Custom element has added the is
attribute, currently there is no specific syntax for is
like .class
or #id
. If no other background, I worry about that devs could be confused what a:is(b)
mean (select <a is=b>
?)
@ewilligers When is Chrome planning to fully implement Selector Level 4?
@ewilligers When is Chrome planning to fully implement Selector Level 4?
The semantics for :is()
and :where()
may stabilize this month, when https://github.com/w3c/csswg-drafts/issues/3264 is decided. I had not anticipated that their names and semantics would take a year to stabilize.
Chrome should be able to ship :is()
and :where()
in Q2 2019 (with WPTs this quarter). These are first priority as people currently use :-webkit-any()
. :not()
and nth-child()
and nth-last-child()
with general selector lists should be able to ship at the same time.
There are are variety of open issues for Selectors Level 4; I decline to estimate when they will be resolved, and when the various new features will ship.

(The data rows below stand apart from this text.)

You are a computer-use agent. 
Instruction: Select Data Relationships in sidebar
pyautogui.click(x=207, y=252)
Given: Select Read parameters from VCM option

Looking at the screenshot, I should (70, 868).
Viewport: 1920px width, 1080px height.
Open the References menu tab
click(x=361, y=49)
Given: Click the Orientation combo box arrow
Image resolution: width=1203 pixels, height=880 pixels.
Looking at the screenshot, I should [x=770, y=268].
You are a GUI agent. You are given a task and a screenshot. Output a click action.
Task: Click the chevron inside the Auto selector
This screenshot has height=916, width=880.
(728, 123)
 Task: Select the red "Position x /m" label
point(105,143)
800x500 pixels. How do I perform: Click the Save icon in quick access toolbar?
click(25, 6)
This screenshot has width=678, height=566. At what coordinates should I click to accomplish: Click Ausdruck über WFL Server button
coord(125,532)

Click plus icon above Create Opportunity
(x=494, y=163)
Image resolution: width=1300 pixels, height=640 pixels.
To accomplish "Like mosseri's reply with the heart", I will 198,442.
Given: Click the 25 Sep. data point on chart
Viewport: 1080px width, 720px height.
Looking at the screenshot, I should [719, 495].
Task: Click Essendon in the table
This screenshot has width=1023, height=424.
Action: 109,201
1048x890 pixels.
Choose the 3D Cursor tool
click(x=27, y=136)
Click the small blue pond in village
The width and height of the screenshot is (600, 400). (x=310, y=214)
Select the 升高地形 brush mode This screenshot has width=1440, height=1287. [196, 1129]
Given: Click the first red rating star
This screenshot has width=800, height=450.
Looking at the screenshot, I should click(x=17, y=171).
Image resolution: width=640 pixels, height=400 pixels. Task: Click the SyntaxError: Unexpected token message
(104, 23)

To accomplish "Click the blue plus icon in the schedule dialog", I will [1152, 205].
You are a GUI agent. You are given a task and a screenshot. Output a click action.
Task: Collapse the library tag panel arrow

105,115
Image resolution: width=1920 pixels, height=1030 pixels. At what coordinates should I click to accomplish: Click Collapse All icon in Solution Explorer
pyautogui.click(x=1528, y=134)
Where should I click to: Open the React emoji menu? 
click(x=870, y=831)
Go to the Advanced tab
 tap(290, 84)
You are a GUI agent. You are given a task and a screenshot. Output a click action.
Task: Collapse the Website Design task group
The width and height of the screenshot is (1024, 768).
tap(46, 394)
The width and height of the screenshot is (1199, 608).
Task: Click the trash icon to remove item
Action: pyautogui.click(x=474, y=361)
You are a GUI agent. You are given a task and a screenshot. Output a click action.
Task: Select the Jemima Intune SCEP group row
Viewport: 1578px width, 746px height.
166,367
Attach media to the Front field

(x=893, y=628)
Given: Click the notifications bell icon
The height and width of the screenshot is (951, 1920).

Breaking this one out from https://github.com/w3c/csswg-drafts/issues/2143#issuecomment-433627117 ; @gibson042 wrote:
The benefits would be: It's much shorter to type, and it makes a clear pairing with :not(), which is its opposite. The downsides would be: It's already shipping in WebKit as
:matches()
.Here's the snippet of prior CSSWG discussion, excerpted from the naming of
:where()
:I believe other implementations besides WebKit are getting close to shipping
:matches()
so if we're renaming this, we need to do it asap.